Mais les autres aides financières (notamment celles de la Conférence Cèdre et de Rome 2 en 2018) étaient conditionnées à la formation d'un gouvernement et à la mise en œuvre de réformes structurelles dans le pays. Aujourd'hui, force est de constater que la classe politique libanaise est incapable d'initier de tels changements et que la situation s'aggrave d'heure en heure à l'image des longues files d'attente aux stations-services liées à la pénurie de carburants. La gravité de la situation est telle que certains observateurs n'hésitent pas à estimer que le Liban est aujourd'hui un État failli. De notre point de vue, nous pensons que le Liban ne peut pas être considéré comme un État failli car deux institutions tiennent encore dans le pays : les forces de sécurité intérieure (FSI) d'une part, et les forces armées libanaises (FAL) d'autre part. Mais concernant ces dernières, leur situation est telle qu'elles menacent également de s'effondrer ; à la fois les FSI et les FAL. Nous constatons quelques premières désertions qui nous préoccupent au plus haut point, ce dont je me suis entretenu avec le patron des FSI lors de mon déplacement. Face à l'urgence, le Président de la République et la ministre des Armées ont organisé une conférence internationale de soutien aux FAL et aux FSI le 17 juin dernier avec nos partenaires occidentaux et arabes. Il s'agit d'un enjeu vital pour le pays.
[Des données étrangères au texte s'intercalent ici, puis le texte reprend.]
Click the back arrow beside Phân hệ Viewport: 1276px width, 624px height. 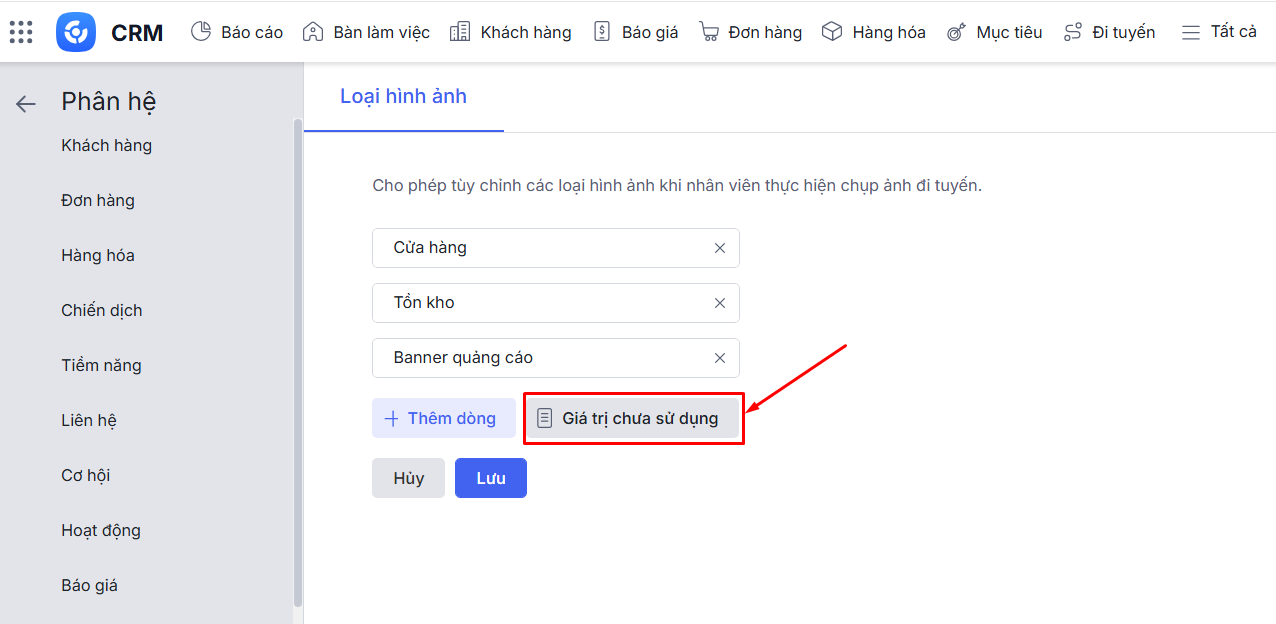pyautogui.click(x=26, y=103)

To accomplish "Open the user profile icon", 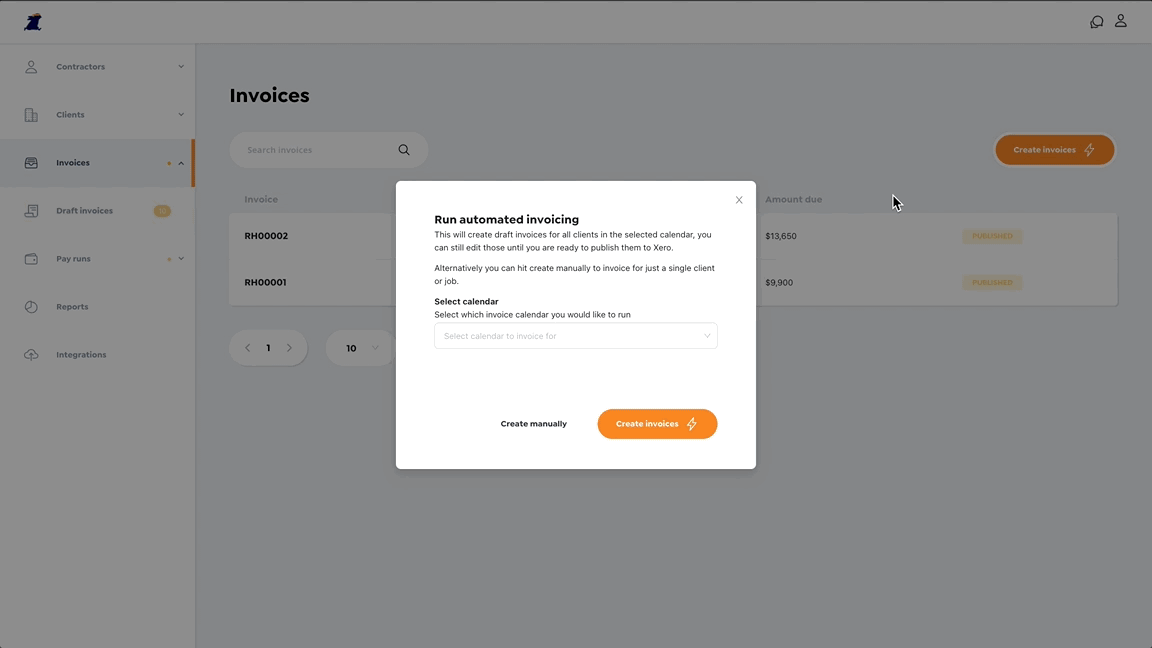I will click(1121, 21).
La France sera toujours aux côtés du Liban parce qu'il s'agit d'un grand partenaire et d'un peuple ami depuis longtemps. Mais en réalité, au-delà des aides financières nécessaires à court et moyen termes, la situation actuelle du Liban est le fruit de décennies de renoncements de sa classe politique et le symptôme du mal qui mine ce pays : la logique confessionnelle. J'ai toujours pensé que le devoir de la France, au Liban comme dans d'autres pays minés par le sectarisme confessionnel, est de promouvoir un sentiment d'appartenance à une nation commune et un destin partagé, en dépit des divergences ethniques ou religieuses ; en un mot, l'appartenance à une citoyenneté commune reposant sur l'égalité des droits. Cette aspiration est surtout celle de beaucoup de Libanaises et de Libanais qui souhaitent bâtir un « Nouveau Liban » dans le cadre d'une transition démocratique. Les « forces politiques du changement » et la société civile s'expriment en ce sens avec beaucoup de courage et de dignité, et je pense en priorité aux femmes et aux jeunes en prononçant ces mots. À ce titre, nous encourageons le Gouvernement français, les partenaires de la France et les Nations Unies à garantir la tenue des élections législatives, municipales et présidentielle en 2022 pour permettre au peuple libanais de s'exprimer librement. Enfin, et nous insistons sur ce point, nous recommandons l'installation urgente à Beyrouth d'une task force internationale sous l'égide des Nations Unies et de la Banque mondiale afin d'amplifier les actions humanitaires (alimentation, médicaments, soins, écoles…) et de développement (eau, électricité…). Vous l'avez compris : le Liban d'antan n'existe plus, et la France doit accompagner l'émergence de ce nouveau Liban.